Member of the Mississippi State Senate from the 12th district
- In office January 1918 – January 1920
- Preceded by: G. Edward Williams

Member of the Mississippi House of Representatives from the Warren County district
- In office January 1920 – January 1924
- In office January 1896 – February 25, 1901

Personal details
- Born: September 10, 1856 Carroll County, Mississippi, U.S.
- Died: July 8, 1926 (aged 69) Memphis, Tennessee, U.S.
- Party: Democratic

= George Anderson (Mississippi politician) =

American politician

George Anderson (September 10, 1856 – July 8, 1926) was an American politician. He served in both houses of the Mississippi Legislature in the late 19th and early 20th centuries.

== Early life ==
He was born on September 10, 1856, in Carroll County, Mississippi. He attended the country schools of Holmes and Carroll Counties.
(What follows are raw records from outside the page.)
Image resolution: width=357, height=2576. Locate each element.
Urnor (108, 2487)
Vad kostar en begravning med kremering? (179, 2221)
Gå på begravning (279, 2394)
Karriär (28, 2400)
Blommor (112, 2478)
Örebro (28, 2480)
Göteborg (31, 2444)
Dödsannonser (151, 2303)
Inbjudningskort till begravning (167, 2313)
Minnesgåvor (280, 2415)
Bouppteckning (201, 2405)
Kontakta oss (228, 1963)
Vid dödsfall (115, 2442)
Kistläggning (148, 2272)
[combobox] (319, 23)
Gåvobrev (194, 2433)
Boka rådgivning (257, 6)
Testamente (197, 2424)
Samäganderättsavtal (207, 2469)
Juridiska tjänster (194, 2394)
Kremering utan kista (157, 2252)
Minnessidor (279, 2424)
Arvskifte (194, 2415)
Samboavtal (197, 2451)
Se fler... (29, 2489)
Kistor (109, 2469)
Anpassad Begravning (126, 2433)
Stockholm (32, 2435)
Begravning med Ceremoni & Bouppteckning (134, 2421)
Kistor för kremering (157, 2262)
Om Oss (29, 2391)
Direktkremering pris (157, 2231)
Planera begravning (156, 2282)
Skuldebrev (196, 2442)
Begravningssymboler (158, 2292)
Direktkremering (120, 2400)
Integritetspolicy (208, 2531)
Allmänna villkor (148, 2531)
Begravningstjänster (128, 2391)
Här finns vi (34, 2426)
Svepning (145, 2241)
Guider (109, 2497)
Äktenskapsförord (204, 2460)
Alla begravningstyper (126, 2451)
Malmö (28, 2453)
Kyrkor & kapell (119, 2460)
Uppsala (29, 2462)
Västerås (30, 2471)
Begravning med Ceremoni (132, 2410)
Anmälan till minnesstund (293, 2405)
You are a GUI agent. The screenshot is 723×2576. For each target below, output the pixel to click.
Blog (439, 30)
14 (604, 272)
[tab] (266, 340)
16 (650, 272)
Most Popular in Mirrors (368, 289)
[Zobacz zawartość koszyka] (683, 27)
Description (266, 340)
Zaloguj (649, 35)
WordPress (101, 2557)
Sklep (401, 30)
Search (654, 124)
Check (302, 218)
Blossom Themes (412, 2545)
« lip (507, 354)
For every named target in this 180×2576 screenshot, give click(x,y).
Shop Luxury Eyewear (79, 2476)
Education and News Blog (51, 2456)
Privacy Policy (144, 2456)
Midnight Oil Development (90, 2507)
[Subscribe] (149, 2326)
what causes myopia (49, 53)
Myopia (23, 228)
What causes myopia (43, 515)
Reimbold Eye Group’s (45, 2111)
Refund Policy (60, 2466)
Anderson attended Cumberland University, graduating with a Bachelor of Laws degree in 1875. Anderson then attended Mississippi College from September 1875 to June 1878, graduating with a Bachelor of Science degree. He began practicing law in 1879 in Vaiden, Mississippi, and moved to Vicksburg, Mississippi, in 1885, and continued practicing law there.

== Political career ==
In 1895, Anderson was elected to represent Warren County as a Democrat in the Mississippi House of Representatives, and served in the 1896-1900 term. He was re-elected to the House in 1899 for the 1900-1904 term. Anderson resigned from the House in February 1901 after he was appointed to be the circuit judge for the 9th Judicial District. He held that position until his term ended in 1905. In 1906, Anderson became the City Attorney of Vicksburg, and continued holding this position until after 1920. In February 1917, Anderson (the only candidate) was elected to represent the 12th District (which rotated between Hinds and Warren counties) in the Mississippi State Senate in the 1918 legislative session. In 1919, Anderson was again elected to the House for the 1920-1924 term.

== Personal life ==
Anderson married Mary Moyselle Wells in 1880. After her death, Anderson remarried to Bertha C. Clausman, and they had at least two children together. Anderson died on July 8, 1926, in Memphis, Tennessee.